The holiday season is upon us, and has been since early September when I started seeing strings of Christmas lights and holiday wreaths being sold at our local big-box store.  I like my holidays kept separate, but even a Scrooge like me must admit that we are now into full-blown retail-enhanced holiday madness.

My library has not escaped this onslaught. Our Christmas picture books, which for most of the year are carefully hoarded on a special shelf accessible only to librarians, have been put on display.  There are at least twelve tinsel trees scattered throughout the stacks. The endcaps are full of books about gift-giving, crafting, and cooking. Someone even created a "book tree" topped with an origami star made out of weeded book pages and surrounded by twinkle lights.

But what about the other traditions? We are instructed to say "Happy Holidays" to patrons and fellow staff, which is great since it allows me to wish everyone a wonderful season of giving and anticipation of the new year without having to guess which religious tradition they may choose to follow.  And I do live and work in a large cosmopolitan metropolitan area. I am surrounded by nearly as much diversity as I saw when I lived and worked on the island of Guam.  But my library seems to be drowning in Christmas, and even our holiday books are mostly, if not completely, Christmas-themed and not celebrating Hanukkah or Bodhi Day or Kwanzaa or even Christmas as celebrated by those in the Eastern Orthodox religion.  There are so many beautiful cultures and celebrations we are missing, and that makes me sad.

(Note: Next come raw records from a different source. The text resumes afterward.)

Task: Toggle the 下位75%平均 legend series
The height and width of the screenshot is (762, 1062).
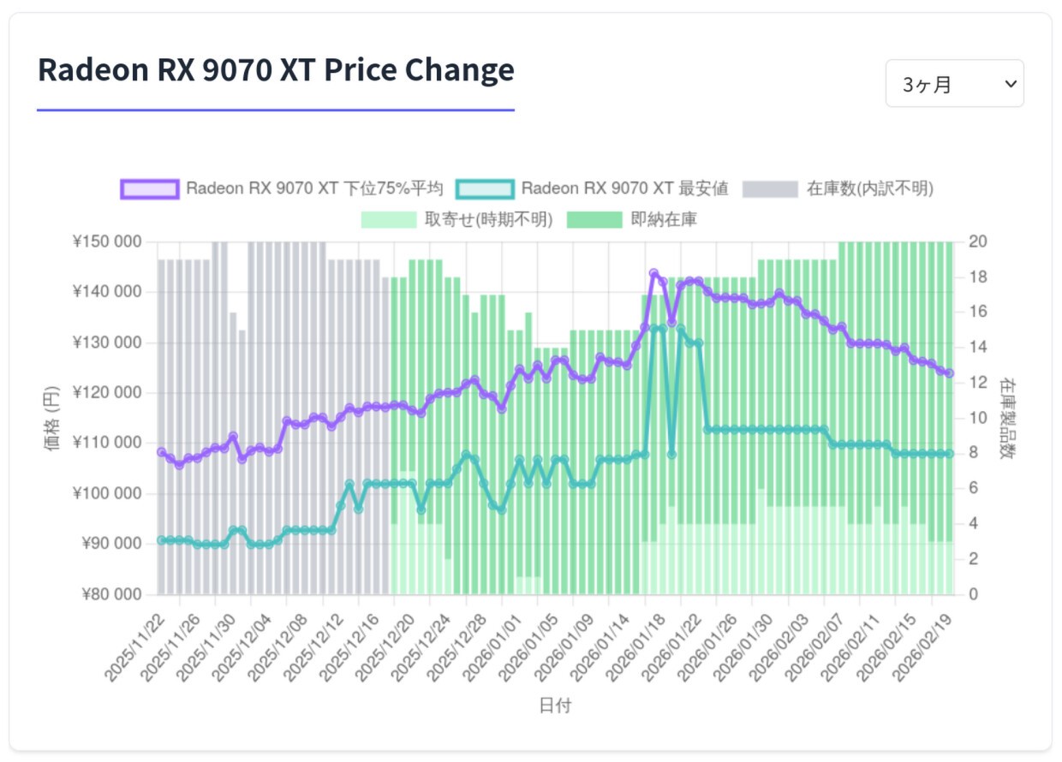Action: (x=314, y=188)
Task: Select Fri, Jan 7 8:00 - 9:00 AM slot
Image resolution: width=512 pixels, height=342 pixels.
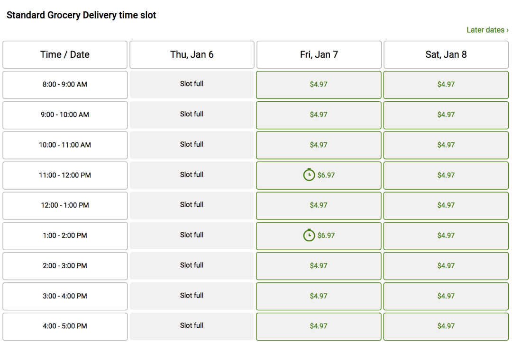Action: point(319,85)
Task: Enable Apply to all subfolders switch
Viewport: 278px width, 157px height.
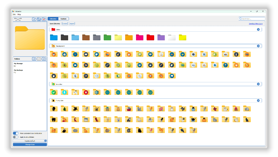Action: coord(16,137)
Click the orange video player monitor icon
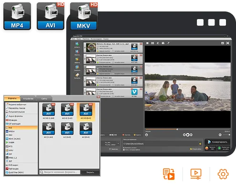Screen dimensions: 236x187 click(x=196, y=174)
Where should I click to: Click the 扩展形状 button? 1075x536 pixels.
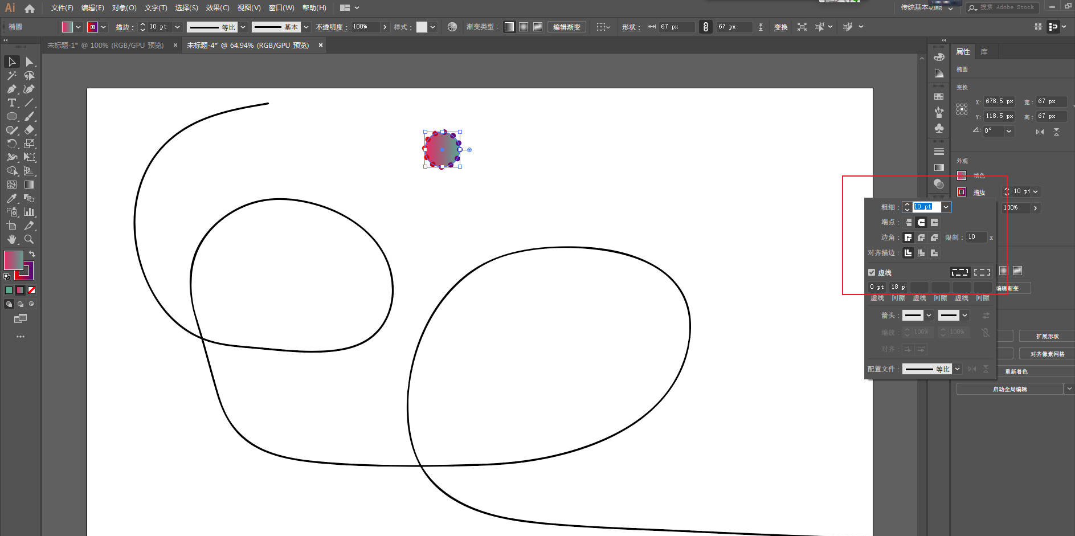click(x=1047, y=336)
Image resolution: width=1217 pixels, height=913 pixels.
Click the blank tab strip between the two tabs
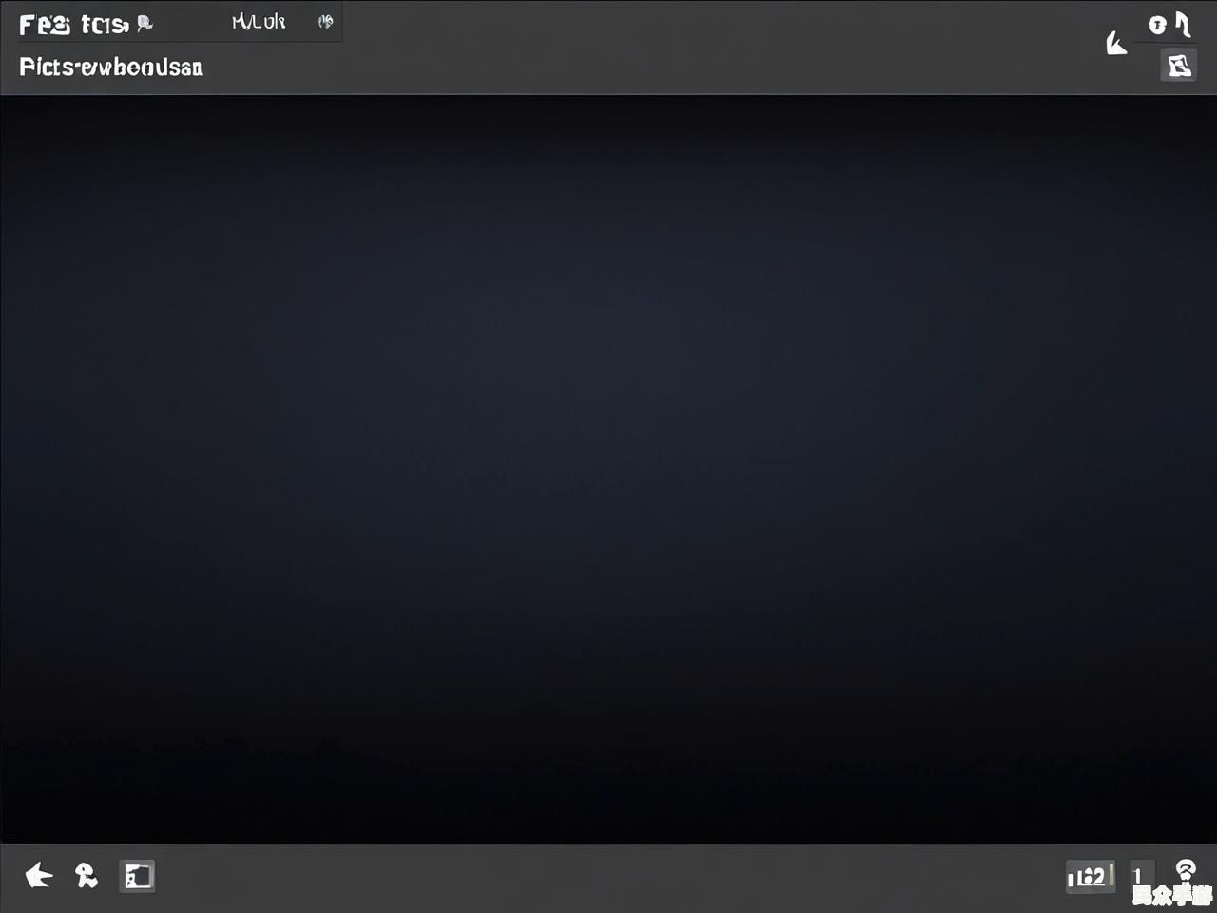pyautogui.click(x=190, y=23)
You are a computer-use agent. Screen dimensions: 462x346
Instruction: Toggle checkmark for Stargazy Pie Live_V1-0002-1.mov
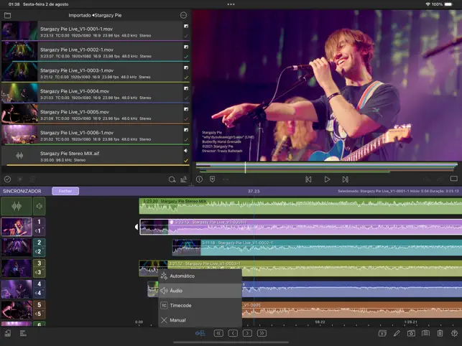pyautogui.click(x=186, y=56)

My younger sister's birthday was Wednesday, and when we were kids, there was a rule in our house that the Christmas decorations did not go up until my sister had been able to celebrate her birthday. My mom wanted to make sure that my sister's day was a special one and didn't want it to be swallowed up by Christmas.  And now I'm trying to figure out how to do the same in my library, to acknowledge the different traditions and cultures of my various patrons without letting their special days be swallowed up by the behemoth that Christmas has become.

For those of you in public libraries, how do you do this? Do you put up no holiday decor, or only secular decor, or do you find a way to celebrate all winter holidays?